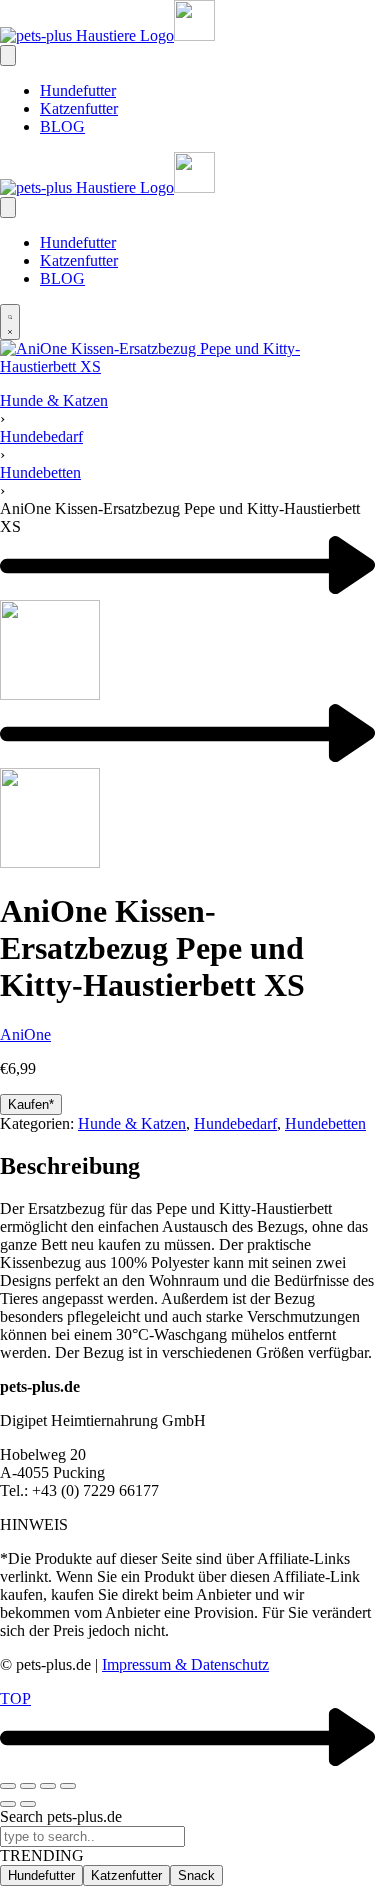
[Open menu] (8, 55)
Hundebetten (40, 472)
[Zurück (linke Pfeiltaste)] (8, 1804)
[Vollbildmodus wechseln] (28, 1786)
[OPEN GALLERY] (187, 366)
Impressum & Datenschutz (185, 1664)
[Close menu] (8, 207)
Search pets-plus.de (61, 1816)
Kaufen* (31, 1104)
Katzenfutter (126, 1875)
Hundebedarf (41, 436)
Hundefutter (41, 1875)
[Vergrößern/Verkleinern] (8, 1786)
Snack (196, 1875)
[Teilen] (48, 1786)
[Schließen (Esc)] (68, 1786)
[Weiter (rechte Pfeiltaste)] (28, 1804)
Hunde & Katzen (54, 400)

============

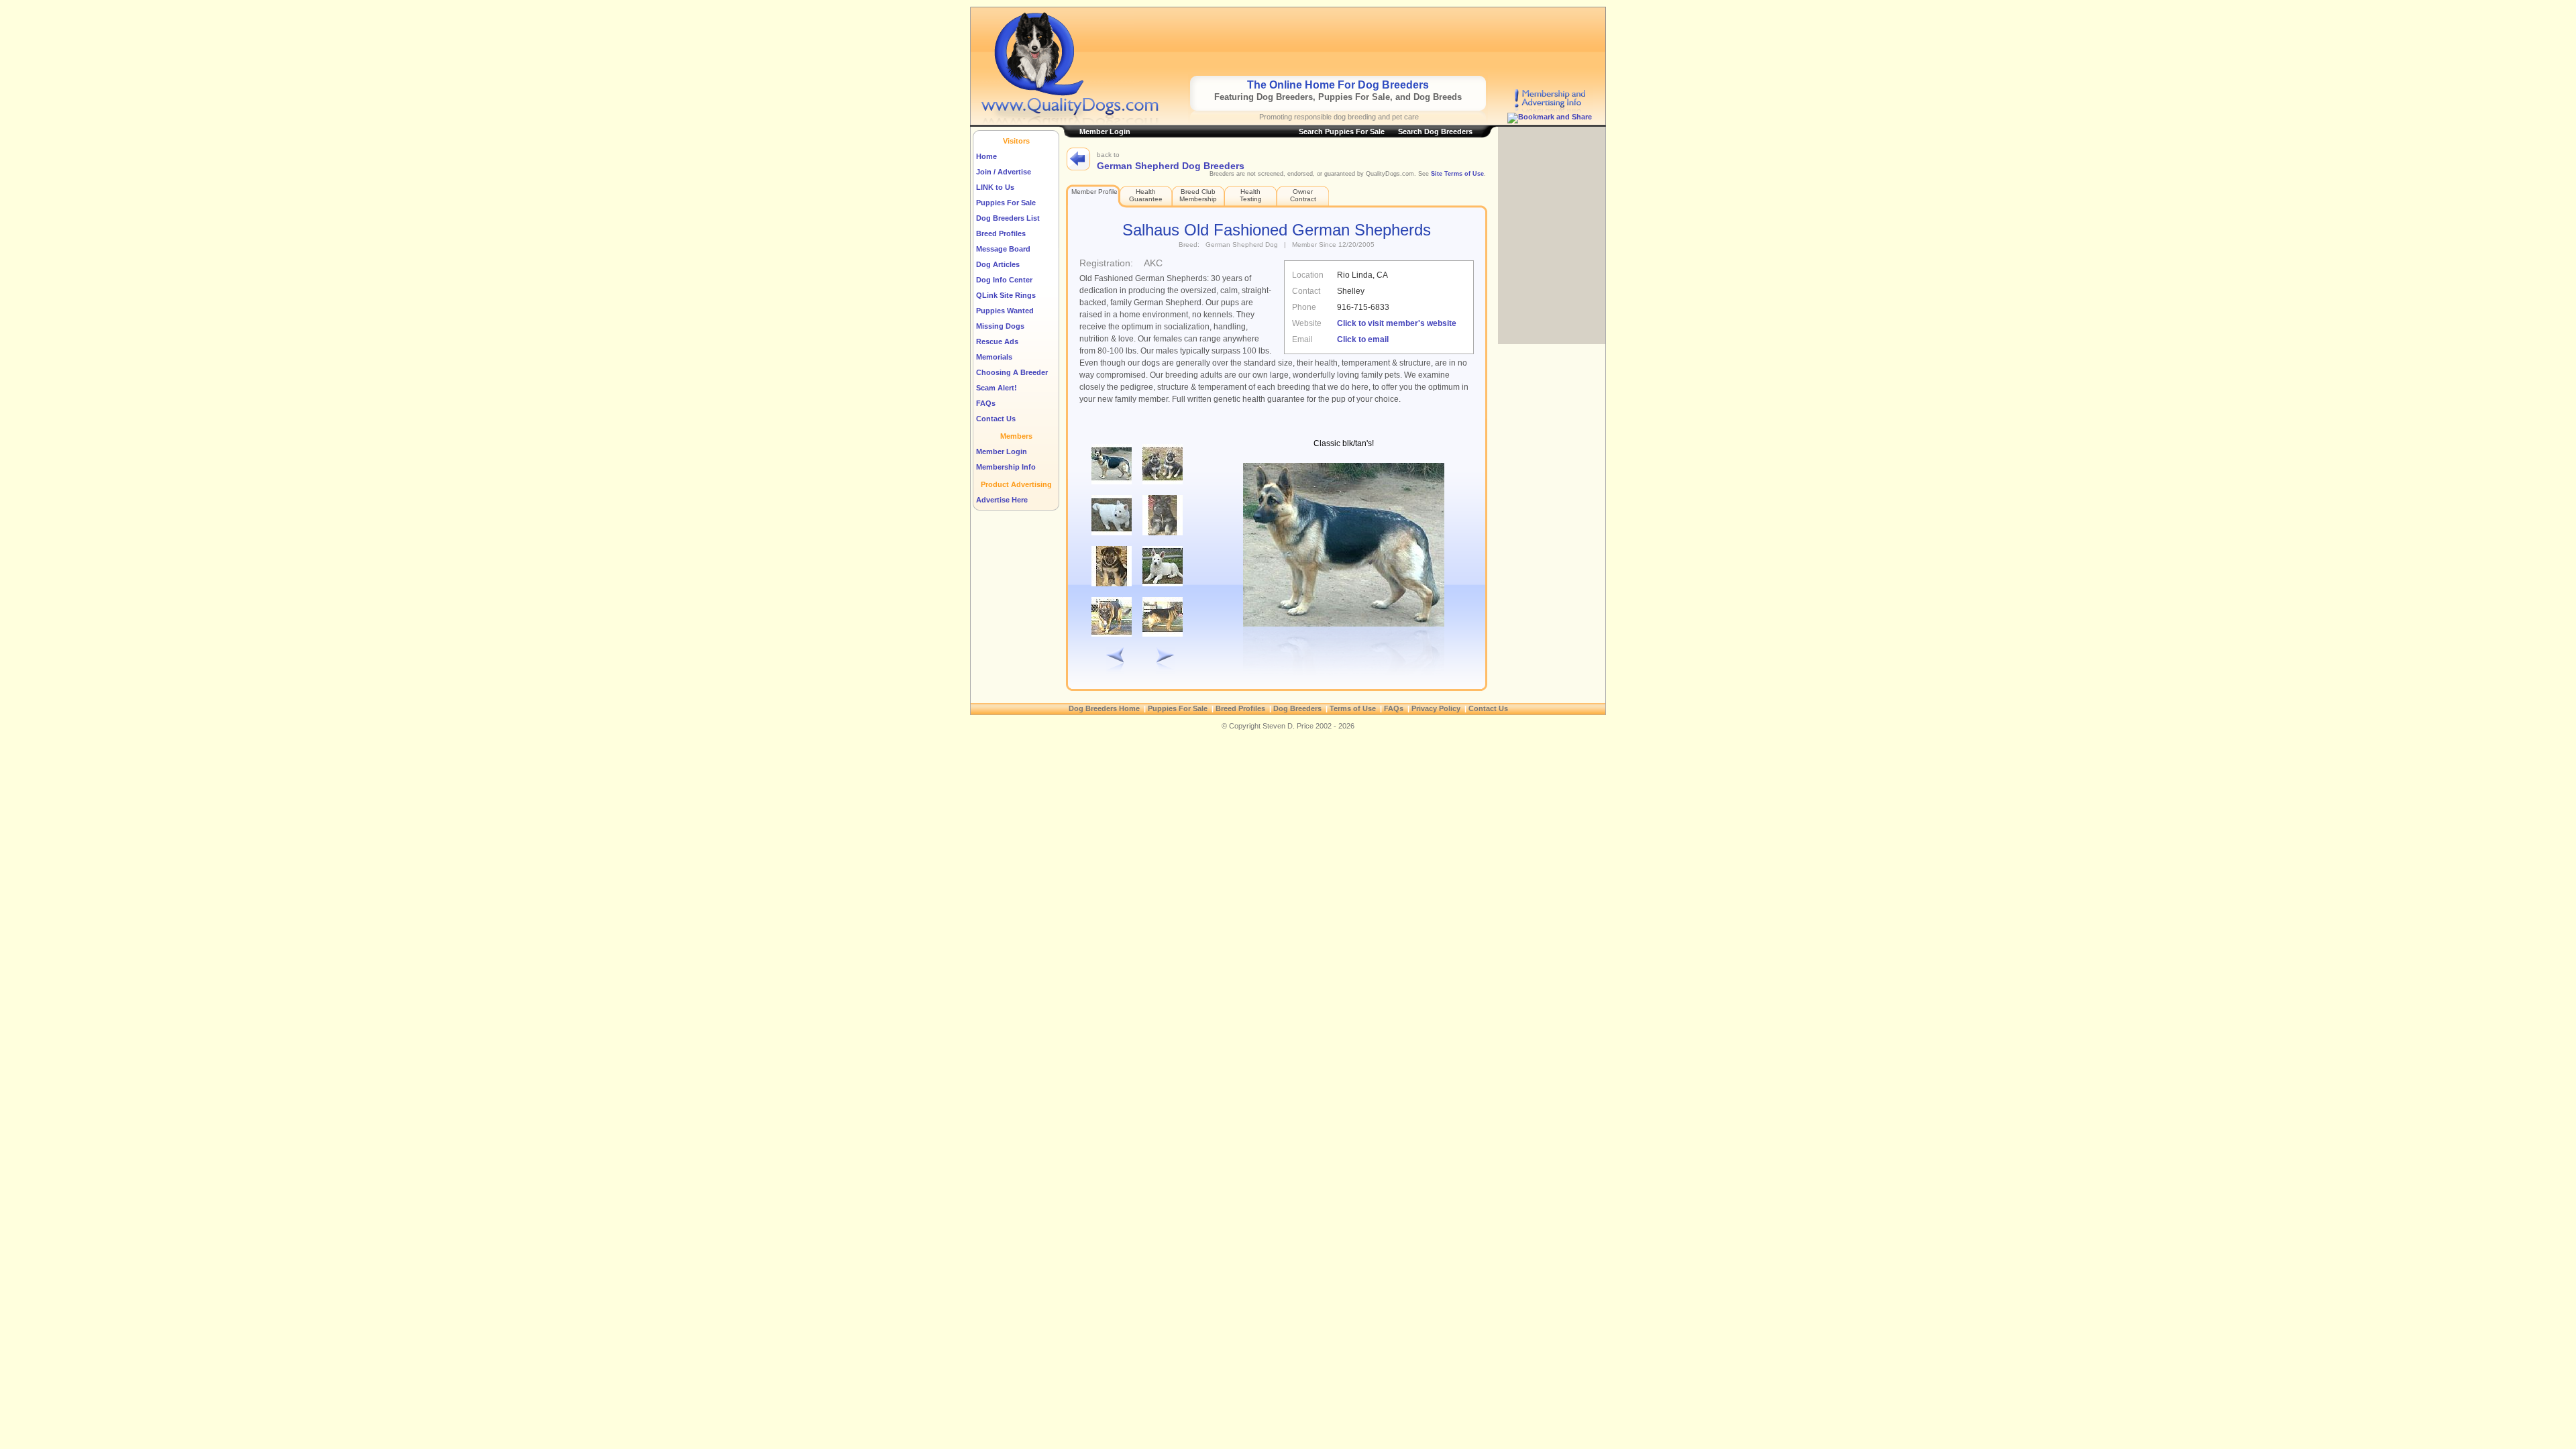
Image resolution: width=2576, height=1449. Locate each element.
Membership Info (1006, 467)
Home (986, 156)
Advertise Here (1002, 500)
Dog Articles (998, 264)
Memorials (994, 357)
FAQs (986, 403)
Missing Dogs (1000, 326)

============

* Exercise requirements:
Give back exactly the lines above starting at the line where "Snack (196, 1875)" appears and ending at the line where "Hunde & Katzen (54, 400)" appears, both included, with no other lines.

* Output of the task:
Snack (196, 1875)
[Teilen] (48, 1786)
[Schließen (Esc)] (68, 1786)
[Weiter (rechte Pfeiltaste)] (28, 1804)
Hunde & Katzen (54, 400)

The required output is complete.